As much as I liked Bakuman’s first season, it’s just astonishing how much better this show has gotten. It’s become genuinely exciting each and every week, and furthermore, it really gets my blood boiling in righteous indignation. I love the realism the show brings to Ashirogi Muto’s struggles against corporate incompetence, and I’m actually astonished that Shounen Jump was willing to print some of this stuff, because it makes them look pretty bad. Often in anime we see the negative side of youth – stubbornness, stupidity, arrogance – but this is a show that really celebrates it in a way that – it could be argued – shounen manga is really designed to do but rarely does.

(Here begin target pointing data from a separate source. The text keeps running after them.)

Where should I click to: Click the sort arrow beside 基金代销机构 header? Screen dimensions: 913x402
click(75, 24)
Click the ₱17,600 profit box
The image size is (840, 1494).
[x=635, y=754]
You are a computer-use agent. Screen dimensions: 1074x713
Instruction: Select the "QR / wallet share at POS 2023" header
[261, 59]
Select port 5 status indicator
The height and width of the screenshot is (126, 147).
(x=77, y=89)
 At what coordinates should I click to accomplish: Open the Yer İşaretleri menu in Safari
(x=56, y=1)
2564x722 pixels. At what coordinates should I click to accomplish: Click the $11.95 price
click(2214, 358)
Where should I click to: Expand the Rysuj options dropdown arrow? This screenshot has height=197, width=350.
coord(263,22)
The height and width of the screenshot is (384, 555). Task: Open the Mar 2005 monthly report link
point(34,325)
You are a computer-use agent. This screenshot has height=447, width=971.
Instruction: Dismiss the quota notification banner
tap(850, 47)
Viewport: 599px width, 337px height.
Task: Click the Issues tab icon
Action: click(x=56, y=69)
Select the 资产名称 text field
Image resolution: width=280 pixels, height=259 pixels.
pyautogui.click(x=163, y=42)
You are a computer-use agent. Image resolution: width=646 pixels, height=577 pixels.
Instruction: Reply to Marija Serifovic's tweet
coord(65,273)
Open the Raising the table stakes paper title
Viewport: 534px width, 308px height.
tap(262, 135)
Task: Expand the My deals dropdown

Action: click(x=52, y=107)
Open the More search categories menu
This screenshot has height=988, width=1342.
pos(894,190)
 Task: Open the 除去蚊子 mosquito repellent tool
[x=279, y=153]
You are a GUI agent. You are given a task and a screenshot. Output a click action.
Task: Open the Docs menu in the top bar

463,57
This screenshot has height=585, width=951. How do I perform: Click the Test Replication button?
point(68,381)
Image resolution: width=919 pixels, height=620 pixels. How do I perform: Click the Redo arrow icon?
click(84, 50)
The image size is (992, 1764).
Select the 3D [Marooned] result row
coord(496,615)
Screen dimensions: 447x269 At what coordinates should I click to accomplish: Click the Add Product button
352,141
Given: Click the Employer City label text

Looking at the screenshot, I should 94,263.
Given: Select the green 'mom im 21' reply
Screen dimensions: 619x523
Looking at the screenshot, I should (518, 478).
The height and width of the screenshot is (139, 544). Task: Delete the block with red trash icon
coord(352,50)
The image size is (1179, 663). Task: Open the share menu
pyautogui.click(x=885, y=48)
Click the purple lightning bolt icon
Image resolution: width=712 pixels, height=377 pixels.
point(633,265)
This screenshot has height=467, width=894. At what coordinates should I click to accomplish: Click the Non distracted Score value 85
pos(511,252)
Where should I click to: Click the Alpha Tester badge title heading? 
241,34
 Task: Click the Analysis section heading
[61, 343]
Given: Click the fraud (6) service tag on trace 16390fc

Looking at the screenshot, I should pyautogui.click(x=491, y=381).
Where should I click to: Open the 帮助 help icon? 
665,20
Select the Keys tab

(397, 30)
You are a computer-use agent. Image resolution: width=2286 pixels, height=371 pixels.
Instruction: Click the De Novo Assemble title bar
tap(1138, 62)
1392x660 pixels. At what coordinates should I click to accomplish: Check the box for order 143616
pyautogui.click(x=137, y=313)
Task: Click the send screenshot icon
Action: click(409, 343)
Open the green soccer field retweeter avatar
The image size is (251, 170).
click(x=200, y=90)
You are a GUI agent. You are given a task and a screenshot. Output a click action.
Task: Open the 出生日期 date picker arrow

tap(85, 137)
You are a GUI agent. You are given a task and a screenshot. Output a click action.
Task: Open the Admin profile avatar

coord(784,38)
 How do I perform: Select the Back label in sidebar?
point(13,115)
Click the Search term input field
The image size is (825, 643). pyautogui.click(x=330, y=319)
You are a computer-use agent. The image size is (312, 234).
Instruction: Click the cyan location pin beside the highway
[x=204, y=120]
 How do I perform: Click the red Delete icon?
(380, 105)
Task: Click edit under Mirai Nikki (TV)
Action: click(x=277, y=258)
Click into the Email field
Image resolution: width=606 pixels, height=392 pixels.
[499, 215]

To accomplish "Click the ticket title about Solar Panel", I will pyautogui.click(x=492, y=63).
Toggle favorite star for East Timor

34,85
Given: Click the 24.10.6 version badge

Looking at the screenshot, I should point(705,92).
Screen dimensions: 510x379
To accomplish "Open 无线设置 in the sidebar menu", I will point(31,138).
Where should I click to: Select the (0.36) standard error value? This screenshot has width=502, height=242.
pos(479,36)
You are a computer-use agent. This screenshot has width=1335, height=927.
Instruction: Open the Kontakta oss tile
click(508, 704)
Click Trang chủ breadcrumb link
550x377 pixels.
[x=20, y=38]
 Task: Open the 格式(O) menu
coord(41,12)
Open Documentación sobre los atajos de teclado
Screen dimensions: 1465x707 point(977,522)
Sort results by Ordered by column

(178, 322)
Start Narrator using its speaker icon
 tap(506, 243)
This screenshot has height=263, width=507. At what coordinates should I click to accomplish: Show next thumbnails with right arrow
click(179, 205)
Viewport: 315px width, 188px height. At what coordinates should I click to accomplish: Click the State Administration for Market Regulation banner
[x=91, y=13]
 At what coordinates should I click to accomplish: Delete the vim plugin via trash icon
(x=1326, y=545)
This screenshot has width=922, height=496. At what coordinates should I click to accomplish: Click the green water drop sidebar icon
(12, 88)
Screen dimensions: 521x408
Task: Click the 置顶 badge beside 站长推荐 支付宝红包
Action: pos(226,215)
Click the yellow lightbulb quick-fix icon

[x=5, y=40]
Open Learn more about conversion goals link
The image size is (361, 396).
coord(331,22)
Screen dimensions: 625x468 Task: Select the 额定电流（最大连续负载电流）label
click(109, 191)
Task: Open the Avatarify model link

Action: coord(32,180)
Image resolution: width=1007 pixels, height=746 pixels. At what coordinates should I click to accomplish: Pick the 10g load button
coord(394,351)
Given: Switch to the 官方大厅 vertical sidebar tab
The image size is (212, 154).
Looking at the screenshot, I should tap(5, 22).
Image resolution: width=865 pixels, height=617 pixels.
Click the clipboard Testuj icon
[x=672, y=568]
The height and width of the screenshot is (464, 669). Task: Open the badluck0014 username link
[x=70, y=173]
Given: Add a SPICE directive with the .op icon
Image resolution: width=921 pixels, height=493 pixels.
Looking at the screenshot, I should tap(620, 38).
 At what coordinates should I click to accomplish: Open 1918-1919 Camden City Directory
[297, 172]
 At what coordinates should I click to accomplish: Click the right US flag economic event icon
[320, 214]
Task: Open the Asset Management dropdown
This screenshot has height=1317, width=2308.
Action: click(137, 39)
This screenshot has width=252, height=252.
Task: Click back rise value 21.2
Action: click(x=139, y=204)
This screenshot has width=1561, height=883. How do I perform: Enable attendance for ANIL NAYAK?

It was obvious from the beginning that this was going to be a story about dreams, and the challenges faced in trying to make them come true. While we usually see the negative, childish side of youth here we see a celebration of the childlike side of our nature. Nobuhiro was in many ways a childike man, always smiling when his adoring nephew was with him, drawing gag manga for a living. But life ground the child out of the man and left him prematurely old, used up and eventually dead. Mashiro’s quest could be seen as an attempt to live out Nobuhiro’s potential, to try and maintain that about himself that was creative and optimistic and idealistic in the face of an adult world trying to destroy it. We’re seeing the story really circle back to that idea now that things are getting heated between Ashirogi Muto and “Shounen Jack”.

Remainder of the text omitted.